Intake sources and document preparation
The intake layer receives files before OCR. It is responsible for source identity, routing, preparation, security checks, duplicate detection, and retry control.
Supported intake channels
| Channel | Typical use | Status model |
|---|---|---|
| Portal upload | Manual upload by accountant, client, verifier, or admin | Immediate batch queue. |
| Client inbox | Per-client email alias such as invoices+client@domain | Delivery log, attachment extraction, bounce handling. |
| IMAP / Graph Mail | Customer mailbox integration | Sync state, retry, token health. |
| Google Drive | Shared folder import | Folder route and incremental sync. |
| Microsoft Graph Drive | OneDrive / Teams document import | Tenant app credentials and folder route. |
| SharePoint | Enterprise document library import | Site, library, folder, and permissions. |
| API push | System-to-system upload | API key, idempotency key, rate limit. |
| Manual import | Admin or operator action | Direct queue insertion. |
| Planned SFTP / scanner input | Enterprise batch scanning | Schedule, folder policy, file naming rules. |
Intake item lifecycle
stateDiagram-v2
[*] --> Received
Received --> Preparing
Preparing --> QueuedForOcr
Preparing --> NeedsManualPreparation
QueuedForOcr --> Processing
Processing --> NeedsVerification
Processing --> Failed
Failed --> Retry
Retry --> QueuedForOcr
NeedsManualPreparation --> QueuedForOcr
Document preparation
Preparation happens before OCR when the file needs cleanup or structural decisions:
- split one PDF into multiple documents;
- merge related files into one document;
- rotate pages;
- detect attachments;
- extract embedded email attachments;
- identify duplicate files by hash;
- classify document type;
- preserve original file and normalized processing file.
For ABBYY-style batch processing, eDocify should support both automatic decisions and human confirmation when confidence is not high enough.
Routing decisions
Routing can use:
- tenant;
- client group;
- company;
- source;
- inbox alias;
- file name pattern;
- sender email;
- document type;
- extracted supplier;
- amount threshold;
- language;
- selected product profile.
Routing determines OCR/AI profile, verification queue, approval policy, archive retention, and ERP export profile.
Connector health center
Enterprise customers need visibility into connector reliability.
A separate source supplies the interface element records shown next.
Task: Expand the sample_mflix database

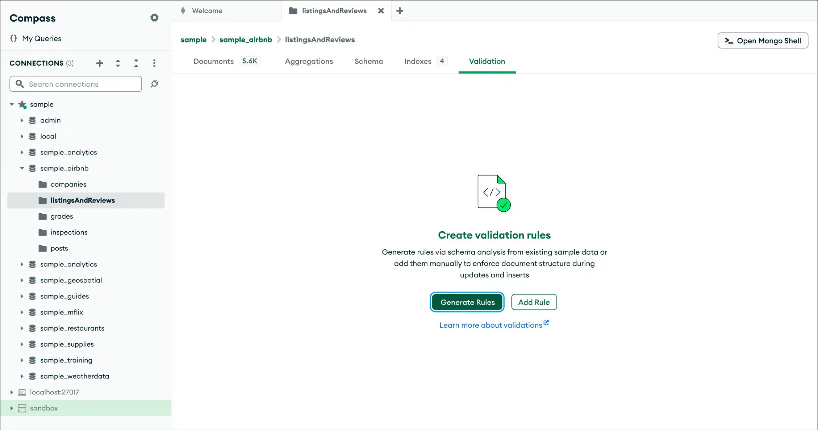Action: click(22, 312)
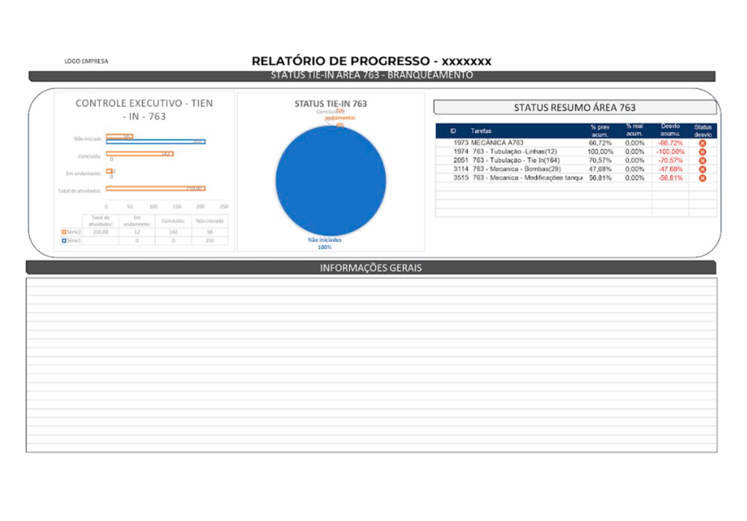The height and width of the screenshot is (521, 747).
Task: Click the STATUS TIE-IN 763 chart title
Action: click(x=330, y=104)
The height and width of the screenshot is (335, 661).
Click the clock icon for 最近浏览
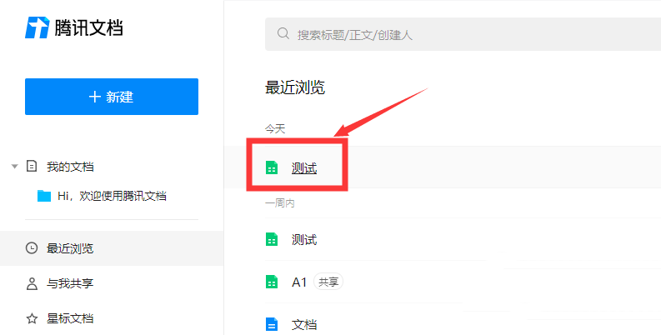click(32, 248)
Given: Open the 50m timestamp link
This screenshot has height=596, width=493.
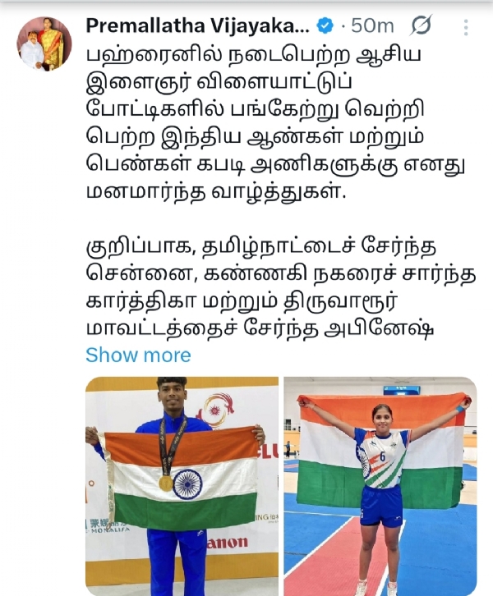Looking at the screenshot, I should (x=372, y=25).
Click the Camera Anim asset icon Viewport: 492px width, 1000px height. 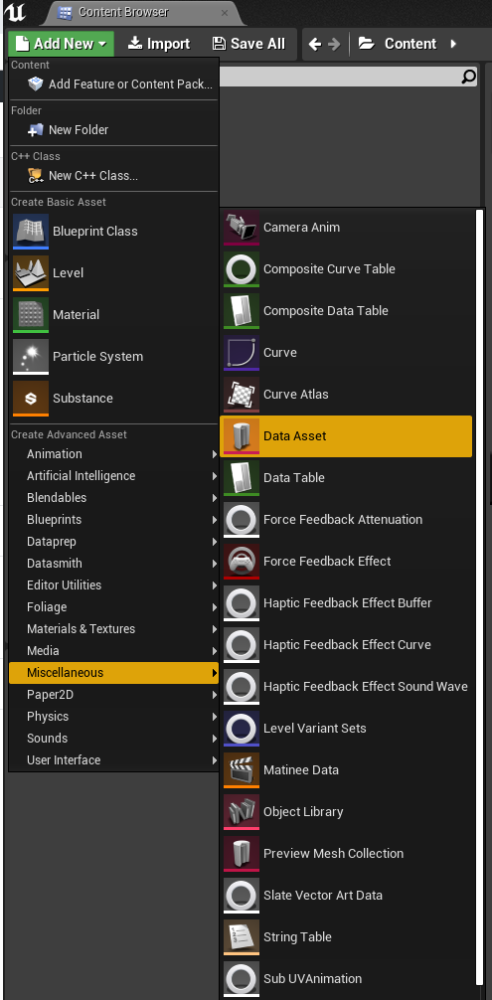242,228
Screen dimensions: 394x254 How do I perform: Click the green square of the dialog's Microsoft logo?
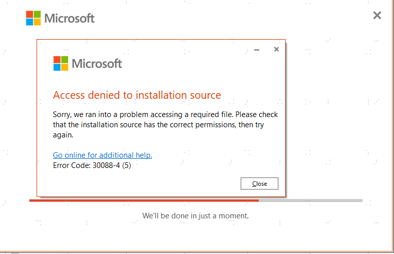[x=65, y=60]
A connector health dashboard should show:
- last successful sync;
- last error and incident timeline;
- affected client or company;
- source latency;
- imported document count;
- retry count;
- token expiration;
- SLA status;
- connector version;
- fallback or simulated mode warning.
Security checks
Recommended intake security pipeline:
- MIME validation;
- file extension validation;
- maximum size and page count limits;
- malware scan;
- encrypted PDF detection;
- PII classification;
- retention classification;
- audit event for every received file;
- quarantine state for suspicious files.
Operational recommendations
- Keep demo connectors visibly separated from production connectors.
- Do not silently fall back to simulated adapters in production.
- Use per-tenant aliases and routing rules for client inboxes.
- Require idempotency keys for API upload.
- Preserve raw file, normalized file, OCR text, and processing state separately.
- Expose failed intake items with retry, ignore, and reroute actions.